-- Saved entries --
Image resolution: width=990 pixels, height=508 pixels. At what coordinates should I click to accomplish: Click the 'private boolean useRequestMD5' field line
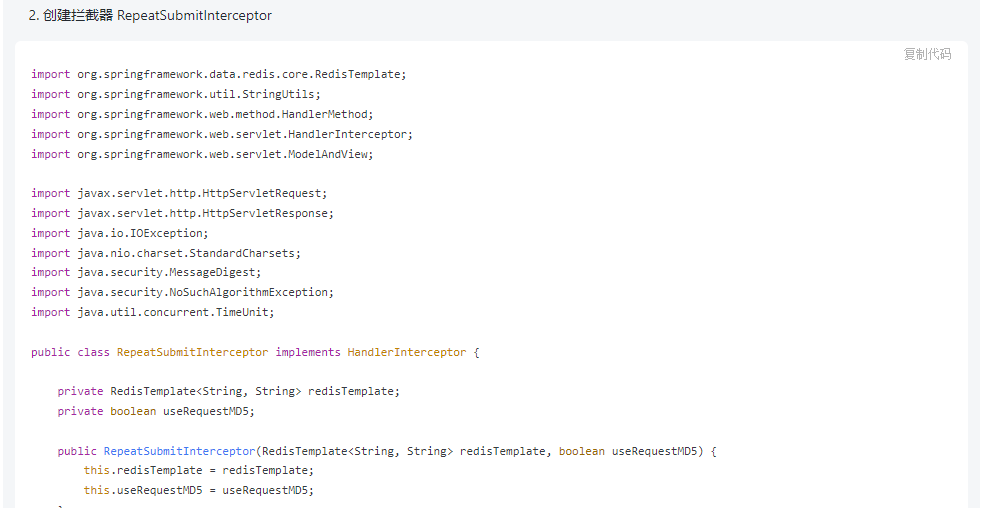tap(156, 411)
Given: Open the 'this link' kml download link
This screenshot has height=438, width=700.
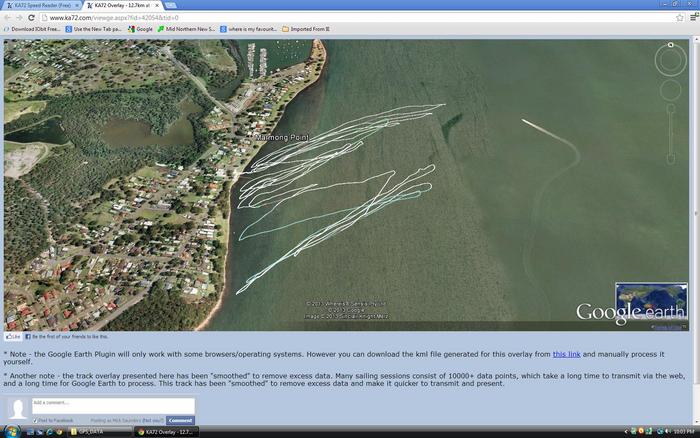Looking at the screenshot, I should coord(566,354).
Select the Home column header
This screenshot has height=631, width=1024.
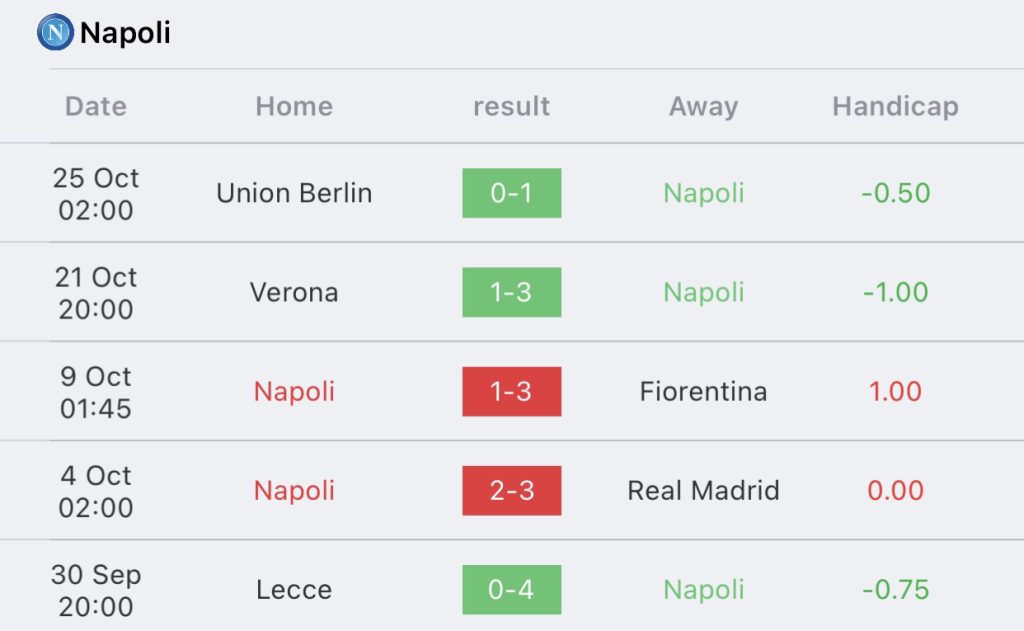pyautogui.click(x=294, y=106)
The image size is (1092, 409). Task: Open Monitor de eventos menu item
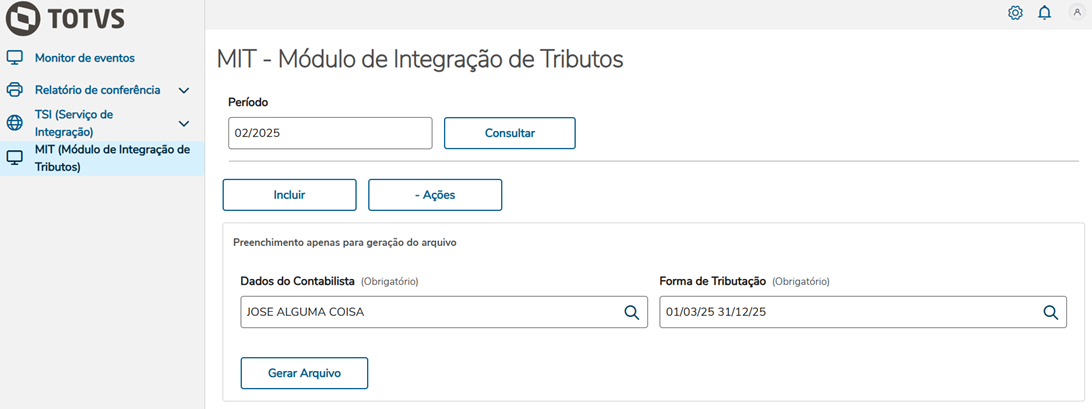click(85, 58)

...

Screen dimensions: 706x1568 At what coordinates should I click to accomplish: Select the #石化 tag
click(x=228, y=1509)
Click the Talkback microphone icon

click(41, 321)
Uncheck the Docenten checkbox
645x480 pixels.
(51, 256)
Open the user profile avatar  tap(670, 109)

-- Work required --
In the data above, retype exactly and only the lines between the one holding "Screen dimensions: 706x1568" and the one holding "Open the user", inclusive.

-- Written solution --
Screen dimensions: 706x1568 At what coordinates should I click to accomplish: Select the #石化 tag
click(x=228, y=1509)
Click the Talkback microphone icon

click(41, 321)
Uncheck the Docenten checkbox
645x480 pixels.
(51, 256)
Open the user profile avatar  tap(670, 109)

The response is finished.